# DIRECTIONS
Copy every line below where the string "panel" is found.

.....

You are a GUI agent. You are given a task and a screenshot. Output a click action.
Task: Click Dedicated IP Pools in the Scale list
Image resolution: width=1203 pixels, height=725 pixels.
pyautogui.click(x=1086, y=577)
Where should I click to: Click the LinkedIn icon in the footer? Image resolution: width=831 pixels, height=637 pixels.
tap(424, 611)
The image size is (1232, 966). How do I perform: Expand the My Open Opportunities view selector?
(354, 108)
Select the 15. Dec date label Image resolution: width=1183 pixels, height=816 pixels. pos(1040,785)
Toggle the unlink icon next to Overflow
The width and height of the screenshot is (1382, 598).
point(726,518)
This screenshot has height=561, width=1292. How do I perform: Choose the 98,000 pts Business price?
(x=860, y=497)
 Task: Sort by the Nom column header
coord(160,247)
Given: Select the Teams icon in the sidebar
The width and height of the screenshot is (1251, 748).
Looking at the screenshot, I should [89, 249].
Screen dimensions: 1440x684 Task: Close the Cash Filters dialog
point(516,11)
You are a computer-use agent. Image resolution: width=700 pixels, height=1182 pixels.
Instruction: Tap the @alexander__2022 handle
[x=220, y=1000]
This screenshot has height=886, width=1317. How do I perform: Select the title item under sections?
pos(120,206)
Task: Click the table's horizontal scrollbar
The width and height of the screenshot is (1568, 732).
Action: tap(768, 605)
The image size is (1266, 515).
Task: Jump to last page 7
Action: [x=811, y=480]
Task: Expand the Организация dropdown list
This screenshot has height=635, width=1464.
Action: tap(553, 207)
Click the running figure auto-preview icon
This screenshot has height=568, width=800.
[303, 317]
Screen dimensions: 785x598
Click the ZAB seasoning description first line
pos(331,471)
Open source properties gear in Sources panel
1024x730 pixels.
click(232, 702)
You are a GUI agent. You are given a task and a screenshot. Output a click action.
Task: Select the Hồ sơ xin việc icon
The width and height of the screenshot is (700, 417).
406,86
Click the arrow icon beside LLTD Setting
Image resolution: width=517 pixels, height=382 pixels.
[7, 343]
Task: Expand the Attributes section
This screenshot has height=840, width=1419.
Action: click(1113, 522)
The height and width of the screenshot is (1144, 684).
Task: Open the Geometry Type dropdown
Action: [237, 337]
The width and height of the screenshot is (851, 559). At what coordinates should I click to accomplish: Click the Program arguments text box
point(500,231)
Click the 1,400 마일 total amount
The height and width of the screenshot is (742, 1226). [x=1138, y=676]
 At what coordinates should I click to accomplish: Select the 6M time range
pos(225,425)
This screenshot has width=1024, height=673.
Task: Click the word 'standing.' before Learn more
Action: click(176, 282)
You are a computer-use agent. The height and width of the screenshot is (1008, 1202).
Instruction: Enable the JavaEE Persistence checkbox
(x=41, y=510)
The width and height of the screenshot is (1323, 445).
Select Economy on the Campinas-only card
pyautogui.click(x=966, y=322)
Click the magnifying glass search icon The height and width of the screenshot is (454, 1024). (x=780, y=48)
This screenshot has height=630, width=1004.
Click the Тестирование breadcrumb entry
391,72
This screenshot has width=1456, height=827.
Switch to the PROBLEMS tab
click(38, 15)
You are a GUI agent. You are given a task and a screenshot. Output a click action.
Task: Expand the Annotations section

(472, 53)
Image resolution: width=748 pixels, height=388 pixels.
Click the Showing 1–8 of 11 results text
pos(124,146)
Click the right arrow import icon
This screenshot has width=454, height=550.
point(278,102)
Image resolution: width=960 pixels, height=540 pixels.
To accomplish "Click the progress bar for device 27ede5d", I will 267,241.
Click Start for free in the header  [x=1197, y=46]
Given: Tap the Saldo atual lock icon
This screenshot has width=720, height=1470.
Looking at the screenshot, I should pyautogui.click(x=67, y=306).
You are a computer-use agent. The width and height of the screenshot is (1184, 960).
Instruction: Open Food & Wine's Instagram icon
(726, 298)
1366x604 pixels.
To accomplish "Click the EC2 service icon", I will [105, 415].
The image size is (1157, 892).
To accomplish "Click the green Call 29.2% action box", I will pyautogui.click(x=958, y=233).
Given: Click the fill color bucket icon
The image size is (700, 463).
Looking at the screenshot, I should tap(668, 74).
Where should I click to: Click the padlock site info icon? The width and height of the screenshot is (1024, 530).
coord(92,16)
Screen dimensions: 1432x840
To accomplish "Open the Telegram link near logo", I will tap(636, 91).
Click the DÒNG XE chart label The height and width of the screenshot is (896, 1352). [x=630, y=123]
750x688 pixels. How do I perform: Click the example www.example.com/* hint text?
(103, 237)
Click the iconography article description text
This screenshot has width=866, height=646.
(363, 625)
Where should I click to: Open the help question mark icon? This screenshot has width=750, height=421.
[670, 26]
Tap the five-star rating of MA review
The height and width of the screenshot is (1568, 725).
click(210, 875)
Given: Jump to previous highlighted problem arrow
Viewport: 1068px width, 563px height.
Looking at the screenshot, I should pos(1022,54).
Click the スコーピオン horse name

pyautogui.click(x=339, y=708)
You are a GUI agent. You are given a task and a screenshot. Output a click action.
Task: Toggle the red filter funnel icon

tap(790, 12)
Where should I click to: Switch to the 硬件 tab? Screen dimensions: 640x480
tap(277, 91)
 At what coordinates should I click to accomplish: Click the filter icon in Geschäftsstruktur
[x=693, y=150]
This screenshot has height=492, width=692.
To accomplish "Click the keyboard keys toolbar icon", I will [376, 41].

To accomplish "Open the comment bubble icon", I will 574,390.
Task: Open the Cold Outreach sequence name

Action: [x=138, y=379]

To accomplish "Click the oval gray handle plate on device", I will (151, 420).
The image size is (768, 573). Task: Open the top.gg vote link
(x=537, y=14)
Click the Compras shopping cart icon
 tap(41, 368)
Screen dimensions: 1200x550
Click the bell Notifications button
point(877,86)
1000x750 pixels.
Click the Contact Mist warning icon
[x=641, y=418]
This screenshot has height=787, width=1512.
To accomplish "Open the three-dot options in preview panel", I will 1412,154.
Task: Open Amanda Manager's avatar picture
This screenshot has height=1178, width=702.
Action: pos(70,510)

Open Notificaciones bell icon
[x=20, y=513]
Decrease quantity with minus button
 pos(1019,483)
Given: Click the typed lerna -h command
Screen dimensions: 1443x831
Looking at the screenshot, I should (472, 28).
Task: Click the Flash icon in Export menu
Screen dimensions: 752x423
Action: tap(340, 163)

.....

# WRITTEN ANSWER
Open source properties gear in Sources panel
To accomplish "Open the three-dot options in preview panel", I will 1412,154.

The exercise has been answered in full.